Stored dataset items
□ □ □ □

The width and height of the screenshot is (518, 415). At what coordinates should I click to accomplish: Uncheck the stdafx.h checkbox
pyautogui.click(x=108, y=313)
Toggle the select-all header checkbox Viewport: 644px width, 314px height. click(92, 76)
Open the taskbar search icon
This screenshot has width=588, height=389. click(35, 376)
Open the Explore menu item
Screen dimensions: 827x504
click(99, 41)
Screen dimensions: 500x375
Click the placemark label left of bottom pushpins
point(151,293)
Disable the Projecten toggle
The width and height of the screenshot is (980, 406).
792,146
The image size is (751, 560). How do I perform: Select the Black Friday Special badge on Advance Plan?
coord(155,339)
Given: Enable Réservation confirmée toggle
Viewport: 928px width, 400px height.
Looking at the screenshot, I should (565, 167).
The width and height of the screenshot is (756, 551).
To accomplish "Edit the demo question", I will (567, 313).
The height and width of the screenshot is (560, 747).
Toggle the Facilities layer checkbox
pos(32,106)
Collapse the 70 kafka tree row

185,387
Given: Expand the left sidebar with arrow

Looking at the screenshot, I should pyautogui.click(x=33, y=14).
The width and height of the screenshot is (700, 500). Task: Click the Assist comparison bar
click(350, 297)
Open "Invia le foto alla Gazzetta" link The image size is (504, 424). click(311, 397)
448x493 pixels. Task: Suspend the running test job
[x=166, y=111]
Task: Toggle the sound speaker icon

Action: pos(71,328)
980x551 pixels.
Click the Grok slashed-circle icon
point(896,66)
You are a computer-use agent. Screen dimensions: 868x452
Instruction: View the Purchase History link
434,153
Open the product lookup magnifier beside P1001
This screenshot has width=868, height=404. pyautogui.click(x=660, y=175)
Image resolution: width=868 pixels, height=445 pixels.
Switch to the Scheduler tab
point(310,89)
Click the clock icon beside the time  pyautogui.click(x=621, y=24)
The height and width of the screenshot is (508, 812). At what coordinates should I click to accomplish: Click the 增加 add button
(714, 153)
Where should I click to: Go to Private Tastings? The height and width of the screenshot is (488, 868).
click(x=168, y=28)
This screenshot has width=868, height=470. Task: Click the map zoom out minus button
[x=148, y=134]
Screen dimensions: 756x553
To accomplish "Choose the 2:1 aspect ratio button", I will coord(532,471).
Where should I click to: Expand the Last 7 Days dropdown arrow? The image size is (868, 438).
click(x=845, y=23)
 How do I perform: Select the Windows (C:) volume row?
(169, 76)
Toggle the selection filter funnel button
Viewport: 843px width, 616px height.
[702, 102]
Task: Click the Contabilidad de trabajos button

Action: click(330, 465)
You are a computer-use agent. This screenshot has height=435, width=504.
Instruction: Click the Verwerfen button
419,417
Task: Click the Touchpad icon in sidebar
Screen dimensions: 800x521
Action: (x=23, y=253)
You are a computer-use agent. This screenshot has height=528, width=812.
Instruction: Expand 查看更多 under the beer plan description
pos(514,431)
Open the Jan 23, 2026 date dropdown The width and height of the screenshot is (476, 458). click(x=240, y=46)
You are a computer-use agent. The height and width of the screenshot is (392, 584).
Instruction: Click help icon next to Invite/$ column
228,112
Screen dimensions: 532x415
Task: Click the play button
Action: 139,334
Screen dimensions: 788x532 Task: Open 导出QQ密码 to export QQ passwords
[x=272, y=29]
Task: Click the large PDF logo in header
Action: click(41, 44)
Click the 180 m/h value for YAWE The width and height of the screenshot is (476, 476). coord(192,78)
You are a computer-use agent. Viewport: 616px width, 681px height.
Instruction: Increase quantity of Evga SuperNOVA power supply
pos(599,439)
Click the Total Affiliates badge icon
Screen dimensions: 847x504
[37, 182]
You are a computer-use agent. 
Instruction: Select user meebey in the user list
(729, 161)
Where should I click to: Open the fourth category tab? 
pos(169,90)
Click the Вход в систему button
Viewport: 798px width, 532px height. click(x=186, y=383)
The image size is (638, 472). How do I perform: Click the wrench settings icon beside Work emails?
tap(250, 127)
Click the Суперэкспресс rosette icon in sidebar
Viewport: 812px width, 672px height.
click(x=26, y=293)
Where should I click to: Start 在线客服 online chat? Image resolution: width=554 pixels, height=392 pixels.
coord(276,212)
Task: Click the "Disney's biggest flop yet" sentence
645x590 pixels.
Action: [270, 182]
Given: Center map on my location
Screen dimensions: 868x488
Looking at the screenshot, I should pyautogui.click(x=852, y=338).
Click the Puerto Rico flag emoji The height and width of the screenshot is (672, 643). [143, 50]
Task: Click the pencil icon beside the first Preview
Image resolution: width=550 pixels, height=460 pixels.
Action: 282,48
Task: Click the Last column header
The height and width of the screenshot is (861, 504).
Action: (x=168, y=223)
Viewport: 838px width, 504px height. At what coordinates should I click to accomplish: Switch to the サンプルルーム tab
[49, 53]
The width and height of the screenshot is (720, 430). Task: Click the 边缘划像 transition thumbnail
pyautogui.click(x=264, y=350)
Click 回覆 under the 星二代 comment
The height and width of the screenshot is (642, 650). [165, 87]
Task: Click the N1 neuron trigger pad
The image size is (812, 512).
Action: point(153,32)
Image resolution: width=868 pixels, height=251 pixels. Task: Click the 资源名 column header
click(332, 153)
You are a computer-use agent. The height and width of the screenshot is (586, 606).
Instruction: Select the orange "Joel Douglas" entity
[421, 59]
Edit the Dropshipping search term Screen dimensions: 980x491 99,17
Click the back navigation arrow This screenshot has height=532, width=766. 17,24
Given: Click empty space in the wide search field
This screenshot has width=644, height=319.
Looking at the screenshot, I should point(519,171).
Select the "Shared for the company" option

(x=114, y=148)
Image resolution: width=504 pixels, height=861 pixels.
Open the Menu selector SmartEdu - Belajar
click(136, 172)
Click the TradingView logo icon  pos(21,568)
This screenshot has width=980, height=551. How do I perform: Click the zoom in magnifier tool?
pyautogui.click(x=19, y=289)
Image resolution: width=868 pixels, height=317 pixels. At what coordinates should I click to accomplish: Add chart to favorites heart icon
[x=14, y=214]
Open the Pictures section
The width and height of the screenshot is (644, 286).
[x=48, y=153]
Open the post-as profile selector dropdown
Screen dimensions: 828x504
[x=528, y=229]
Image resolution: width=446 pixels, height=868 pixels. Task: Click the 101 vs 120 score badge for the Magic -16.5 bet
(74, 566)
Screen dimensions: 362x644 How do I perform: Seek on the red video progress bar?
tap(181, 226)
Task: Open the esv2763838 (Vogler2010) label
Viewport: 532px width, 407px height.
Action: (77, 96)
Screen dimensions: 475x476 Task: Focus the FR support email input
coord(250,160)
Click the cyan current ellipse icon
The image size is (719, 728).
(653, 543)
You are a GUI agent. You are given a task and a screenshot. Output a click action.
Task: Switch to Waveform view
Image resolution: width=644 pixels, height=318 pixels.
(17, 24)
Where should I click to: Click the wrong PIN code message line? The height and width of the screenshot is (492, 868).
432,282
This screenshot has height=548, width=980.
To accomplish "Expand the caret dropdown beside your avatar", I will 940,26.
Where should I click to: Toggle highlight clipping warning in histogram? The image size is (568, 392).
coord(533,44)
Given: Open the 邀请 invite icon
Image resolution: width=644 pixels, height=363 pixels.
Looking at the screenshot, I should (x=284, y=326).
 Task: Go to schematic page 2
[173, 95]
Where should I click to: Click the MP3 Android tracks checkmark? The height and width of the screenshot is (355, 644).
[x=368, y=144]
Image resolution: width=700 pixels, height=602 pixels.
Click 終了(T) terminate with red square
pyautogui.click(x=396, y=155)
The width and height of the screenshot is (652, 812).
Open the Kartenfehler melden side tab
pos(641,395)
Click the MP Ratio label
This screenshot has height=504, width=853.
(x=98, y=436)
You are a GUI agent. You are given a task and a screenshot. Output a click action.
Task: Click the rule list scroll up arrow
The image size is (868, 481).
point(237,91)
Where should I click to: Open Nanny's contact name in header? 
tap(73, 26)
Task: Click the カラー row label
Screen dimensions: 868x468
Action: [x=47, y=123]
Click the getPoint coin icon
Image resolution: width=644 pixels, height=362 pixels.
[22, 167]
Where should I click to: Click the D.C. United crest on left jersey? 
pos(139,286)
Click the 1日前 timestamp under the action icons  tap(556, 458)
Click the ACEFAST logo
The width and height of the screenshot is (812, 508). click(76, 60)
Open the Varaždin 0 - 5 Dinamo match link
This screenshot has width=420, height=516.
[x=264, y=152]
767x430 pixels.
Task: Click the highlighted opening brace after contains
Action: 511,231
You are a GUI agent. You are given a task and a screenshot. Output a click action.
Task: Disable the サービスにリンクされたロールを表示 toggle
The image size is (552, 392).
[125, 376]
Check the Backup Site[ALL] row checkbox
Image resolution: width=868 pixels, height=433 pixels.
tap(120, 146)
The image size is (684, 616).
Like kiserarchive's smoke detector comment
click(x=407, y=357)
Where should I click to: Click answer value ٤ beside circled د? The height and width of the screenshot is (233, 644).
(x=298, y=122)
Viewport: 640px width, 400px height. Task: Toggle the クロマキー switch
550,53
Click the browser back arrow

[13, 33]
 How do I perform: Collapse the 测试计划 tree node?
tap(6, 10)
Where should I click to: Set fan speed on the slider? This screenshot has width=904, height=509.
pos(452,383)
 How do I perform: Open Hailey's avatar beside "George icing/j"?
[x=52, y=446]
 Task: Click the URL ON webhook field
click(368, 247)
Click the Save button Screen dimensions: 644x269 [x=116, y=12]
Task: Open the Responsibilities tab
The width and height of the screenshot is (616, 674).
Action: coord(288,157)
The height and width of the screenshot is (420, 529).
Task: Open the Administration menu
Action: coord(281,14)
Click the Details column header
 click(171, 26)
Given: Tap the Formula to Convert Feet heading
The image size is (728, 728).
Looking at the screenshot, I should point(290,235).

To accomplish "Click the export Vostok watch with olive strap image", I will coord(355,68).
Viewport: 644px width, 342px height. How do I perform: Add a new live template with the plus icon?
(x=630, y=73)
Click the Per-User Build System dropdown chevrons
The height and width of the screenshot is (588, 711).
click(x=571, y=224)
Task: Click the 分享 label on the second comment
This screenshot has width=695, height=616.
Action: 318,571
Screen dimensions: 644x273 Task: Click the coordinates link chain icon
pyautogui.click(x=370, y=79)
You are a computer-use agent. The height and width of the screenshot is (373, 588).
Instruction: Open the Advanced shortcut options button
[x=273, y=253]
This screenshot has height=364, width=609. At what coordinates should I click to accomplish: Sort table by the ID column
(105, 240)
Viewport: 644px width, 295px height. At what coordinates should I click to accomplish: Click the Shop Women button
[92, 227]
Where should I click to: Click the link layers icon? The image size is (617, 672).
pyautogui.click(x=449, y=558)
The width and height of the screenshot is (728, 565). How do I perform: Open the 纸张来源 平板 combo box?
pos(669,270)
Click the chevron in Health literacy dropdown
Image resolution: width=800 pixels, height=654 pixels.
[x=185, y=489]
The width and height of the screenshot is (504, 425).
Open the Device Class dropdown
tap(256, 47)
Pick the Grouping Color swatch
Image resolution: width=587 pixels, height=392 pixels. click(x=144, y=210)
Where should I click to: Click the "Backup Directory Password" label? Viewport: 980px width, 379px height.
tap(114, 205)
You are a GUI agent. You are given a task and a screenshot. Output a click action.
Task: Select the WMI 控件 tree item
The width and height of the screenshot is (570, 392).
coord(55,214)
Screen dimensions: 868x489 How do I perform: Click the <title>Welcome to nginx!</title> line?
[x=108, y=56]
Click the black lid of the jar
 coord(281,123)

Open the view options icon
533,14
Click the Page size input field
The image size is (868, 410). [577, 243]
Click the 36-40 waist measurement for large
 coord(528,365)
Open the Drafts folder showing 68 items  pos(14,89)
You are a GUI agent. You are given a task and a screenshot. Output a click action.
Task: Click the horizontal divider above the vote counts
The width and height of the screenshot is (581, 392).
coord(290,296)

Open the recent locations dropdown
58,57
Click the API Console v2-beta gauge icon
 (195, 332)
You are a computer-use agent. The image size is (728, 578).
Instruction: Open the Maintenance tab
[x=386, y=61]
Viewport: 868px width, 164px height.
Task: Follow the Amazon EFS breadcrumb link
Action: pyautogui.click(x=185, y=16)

□ □ □ □

Among the lines above, repeat exactly those from the line with "Open the Drafts" to the line with "You are a computer-use agent. The image", counting both ends.

SOLUTION BELOW:
Open the Drafts folder showing 68 items  pos(14,89)
You are a GUI agent. You are given a task and a screenshot. Output a click action.
Task: Click the horizontal divider above the vote counts
The width and height of the screenshot is (581, 392).
coord(290,296)

Open the recent locations dropdown
58,57
Click the API Console v2-beta gauge icon
 (195, 332)
You are a computer-use agent. The image size is (728, 578).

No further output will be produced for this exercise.